Die Erweiterung des Oberbeckens Waldeck II und der Standort für die in Planung befindliche Jausenstation auf dem Peterskopf standen auf dem Besichtigungsprogramm der Edertaler CDU.

Begrüßt wurden die Christdemokraten durch den Betriebsleiter E.ON Jörg Lingelbach und der Hemfurther Gastronomiefamilie Born an der Bergstation der Standseilbahn. Dort stellte Heiner Born sein Konzept für die neue Jausenstation vor. Ziel sei es, so Born, noch in diesem Jahr den Neubau zu erstellen, damit der Gastronomiebetrieb rechtzeitig im kommenden Frühjahr den Gästen zur Verfügung steht..

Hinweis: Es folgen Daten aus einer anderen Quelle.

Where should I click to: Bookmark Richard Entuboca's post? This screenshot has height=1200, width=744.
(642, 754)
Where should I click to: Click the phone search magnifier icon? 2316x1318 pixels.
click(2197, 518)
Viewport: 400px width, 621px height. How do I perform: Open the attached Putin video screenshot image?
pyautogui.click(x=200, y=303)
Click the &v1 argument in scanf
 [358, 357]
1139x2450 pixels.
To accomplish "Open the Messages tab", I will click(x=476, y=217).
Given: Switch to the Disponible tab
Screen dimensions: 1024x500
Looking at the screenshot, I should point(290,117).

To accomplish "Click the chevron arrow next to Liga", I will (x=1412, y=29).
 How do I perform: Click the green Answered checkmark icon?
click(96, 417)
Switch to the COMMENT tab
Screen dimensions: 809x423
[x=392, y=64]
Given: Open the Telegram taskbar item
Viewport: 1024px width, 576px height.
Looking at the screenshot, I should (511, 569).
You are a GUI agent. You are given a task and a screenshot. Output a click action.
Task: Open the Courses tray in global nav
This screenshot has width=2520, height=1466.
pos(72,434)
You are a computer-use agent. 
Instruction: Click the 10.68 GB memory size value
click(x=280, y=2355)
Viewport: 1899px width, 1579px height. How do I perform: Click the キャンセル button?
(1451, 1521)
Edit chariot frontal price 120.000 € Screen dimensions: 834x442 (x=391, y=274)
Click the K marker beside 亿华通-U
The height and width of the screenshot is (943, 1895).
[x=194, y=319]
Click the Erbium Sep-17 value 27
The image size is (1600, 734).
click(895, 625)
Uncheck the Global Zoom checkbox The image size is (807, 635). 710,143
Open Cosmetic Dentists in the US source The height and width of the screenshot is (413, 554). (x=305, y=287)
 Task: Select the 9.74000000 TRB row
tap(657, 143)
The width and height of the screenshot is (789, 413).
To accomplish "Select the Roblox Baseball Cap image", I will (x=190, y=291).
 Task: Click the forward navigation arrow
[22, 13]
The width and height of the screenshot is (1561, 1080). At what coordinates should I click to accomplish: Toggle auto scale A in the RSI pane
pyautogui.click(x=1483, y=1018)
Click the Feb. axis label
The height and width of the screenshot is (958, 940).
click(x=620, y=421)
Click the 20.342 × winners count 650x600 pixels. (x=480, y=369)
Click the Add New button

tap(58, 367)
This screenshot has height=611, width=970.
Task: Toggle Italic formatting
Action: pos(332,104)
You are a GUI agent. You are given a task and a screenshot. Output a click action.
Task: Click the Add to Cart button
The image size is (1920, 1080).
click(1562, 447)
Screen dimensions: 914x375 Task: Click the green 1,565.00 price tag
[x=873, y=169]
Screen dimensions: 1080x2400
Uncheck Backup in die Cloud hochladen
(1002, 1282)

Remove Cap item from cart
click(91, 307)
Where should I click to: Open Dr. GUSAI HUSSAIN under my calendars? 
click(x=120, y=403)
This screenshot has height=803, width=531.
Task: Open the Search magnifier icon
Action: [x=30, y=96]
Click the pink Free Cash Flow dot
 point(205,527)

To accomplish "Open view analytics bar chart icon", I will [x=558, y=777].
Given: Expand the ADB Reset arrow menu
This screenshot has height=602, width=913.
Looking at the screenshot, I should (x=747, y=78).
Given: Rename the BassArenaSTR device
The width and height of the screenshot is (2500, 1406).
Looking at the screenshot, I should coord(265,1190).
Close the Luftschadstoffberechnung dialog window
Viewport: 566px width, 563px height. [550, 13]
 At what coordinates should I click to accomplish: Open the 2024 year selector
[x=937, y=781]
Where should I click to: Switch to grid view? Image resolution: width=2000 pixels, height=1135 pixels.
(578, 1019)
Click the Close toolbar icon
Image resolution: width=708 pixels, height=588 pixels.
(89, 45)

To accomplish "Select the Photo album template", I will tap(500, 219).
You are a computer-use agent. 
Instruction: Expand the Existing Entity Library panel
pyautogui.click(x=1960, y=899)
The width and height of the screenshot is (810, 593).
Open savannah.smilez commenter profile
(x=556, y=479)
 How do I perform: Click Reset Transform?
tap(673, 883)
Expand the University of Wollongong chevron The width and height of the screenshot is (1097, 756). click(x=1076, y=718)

Der Edertaler CDU Vorsitzende Gerd Hartmann zeigte sich erfreut, dass die Betreiber der „Ederaue“ in Hemfurth als Investoren auftreten, um diese für den Tourismus so wichtige Einrichtung zu verwirklichen. Mit der Unterstützung der E.ON bei Wasser und Strom, der Gemeinde Edertal als Pächter des Geländes und der finanziellen Unterstützung des Kellerwaldvereins über das Leaderprojekt seien alle Rahmenbedingungen für das touristische Projekt geschaffen, so Hartmann.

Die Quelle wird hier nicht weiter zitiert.